My last trip to Europe was a solo four week train journey that included some dozen countries. This advantage to this was that I got to see lots of places. The downside was that I did not stay anywhere very long. Yet this was how I planned it, and I do not regret it. A trip like this enables one to visit many destinies and learn where you'd like to return at a later date. In addition to this, I actually like to travel long distances by train, having gone back and forth across America that way some seven times.
Modern Europe has been made to encourage train travel. With its myriad of relatively small countries and diverse cultures (even with the increasing homogenization of the European Union and the common currency, the Euro), you can arrive in a very different place from where you started only a few hours ago.
My trip began in London (which I flew to from New York). After a Eurostar ride to Paris, I made my way to Amsterdam and then south to Italy (Milan, Rome and Florence), then still further south to Athens. Then I zigzagged back north, through Italy again, then Germany and the Scandinavian countries of Denmark, Sweden and Finland, where I went as far north as the Arctic Circle (where the sun literally does not set for part of the year).

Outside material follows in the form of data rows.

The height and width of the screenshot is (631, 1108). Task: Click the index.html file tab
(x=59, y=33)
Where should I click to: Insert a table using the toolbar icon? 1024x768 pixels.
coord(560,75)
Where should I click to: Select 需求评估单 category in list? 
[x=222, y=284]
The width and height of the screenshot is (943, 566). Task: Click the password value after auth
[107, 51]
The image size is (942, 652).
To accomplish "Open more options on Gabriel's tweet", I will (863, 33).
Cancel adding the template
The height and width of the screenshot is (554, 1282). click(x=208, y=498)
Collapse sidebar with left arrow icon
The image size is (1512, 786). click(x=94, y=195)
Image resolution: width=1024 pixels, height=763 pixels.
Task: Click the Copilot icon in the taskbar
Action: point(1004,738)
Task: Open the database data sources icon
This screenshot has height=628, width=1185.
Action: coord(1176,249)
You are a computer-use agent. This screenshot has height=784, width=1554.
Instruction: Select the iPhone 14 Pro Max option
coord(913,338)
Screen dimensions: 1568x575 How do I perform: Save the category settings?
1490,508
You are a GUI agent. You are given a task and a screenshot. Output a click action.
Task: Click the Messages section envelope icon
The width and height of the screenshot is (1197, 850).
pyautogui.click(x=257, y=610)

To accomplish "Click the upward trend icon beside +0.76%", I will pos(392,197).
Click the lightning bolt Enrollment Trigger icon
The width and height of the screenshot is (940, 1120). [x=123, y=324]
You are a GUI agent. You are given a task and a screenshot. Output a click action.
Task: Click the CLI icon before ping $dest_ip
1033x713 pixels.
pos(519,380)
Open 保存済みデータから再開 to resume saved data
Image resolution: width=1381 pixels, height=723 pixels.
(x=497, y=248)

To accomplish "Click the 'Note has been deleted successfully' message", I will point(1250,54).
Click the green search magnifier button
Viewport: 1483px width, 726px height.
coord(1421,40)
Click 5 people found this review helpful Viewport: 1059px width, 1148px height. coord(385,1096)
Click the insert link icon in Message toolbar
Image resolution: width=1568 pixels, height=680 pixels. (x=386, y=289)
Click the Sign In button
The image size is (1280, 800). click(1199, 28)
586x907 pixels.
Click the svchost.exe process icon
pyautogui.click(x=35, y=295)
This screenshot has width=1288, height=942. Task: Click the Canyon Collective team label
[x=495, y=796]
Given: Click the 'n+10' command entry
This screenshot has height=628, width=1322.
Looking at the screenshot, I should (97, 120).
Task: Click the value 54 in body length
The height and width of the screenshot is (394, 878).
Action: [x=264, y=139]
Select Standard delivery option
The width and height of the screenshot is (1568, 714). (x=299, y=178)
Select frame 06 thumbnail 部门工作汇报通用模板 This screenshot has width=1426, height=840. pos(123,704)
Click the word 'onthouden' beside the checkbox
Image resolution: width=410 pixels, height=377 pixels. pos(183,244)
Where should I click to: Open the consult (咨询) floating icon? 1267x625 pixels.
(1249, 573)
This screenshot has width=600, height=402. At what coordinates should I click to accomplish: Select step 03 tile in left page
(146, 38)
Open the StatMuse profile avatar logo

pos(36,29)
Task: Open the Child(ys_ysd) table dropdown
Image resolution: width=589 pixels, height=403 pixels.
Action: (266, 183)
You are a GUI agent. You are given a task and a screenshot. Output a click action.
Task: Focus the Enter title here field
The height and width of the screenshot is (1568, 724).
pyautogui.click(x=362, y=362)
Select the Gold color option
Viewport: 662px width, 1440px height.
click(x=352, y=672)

The European trains that I took were mostly comfortable and efficient. I did not opt for any amenities such as private rooms. While meals are sometimes available, I primarily tried to eat at my destinations, as dining is one of the pleasures of European travel.
Tips For Using European Rail Passes
Based on my experiences, I can offer a few tips for buying and using a Eurail pass.
One, look into all the different kinds they offer. There are discounts for students, for example. Another important factor is to decide how many countries you want to visit. Do not pay for more than you need. For my own trip, I wanted to go from one end of Europe to the other, so I purchased the most inclusive pass. But if you only want to visit a few countries, look for a pass that only charges you for that.
One thing you can do, which I often did, is to use a train as a hotel room. That is, you take an overnight train. This is a good way to save money on accommodations, but can get tiring after a while.
When you are traveling, be sure to check if the train you are on accepts passes. Most do, but I had one unpleasant experience aboard one train that I thought would accept my pass and did not. So I had to purchase a separate ticket. If you check this ahead of time, you will avoid such scenes.
Europe By Train: A Great Experience
There is no better way to see Europe than by train, especially on a budget. You can see an endless variety of landscapes in a relatively short amount of time. Europe is set up for rail travel, so you can get practice anywhere, unlike the US, where many people never even consider taking trains (or buses). In recent years, Eastern European countries, such as the Poland, the Czech Republic and Romania are open to travel, though they are not included in the same passes as Western Europe.
Traveling through Europe by train is something everyone should experience at least once in their lives.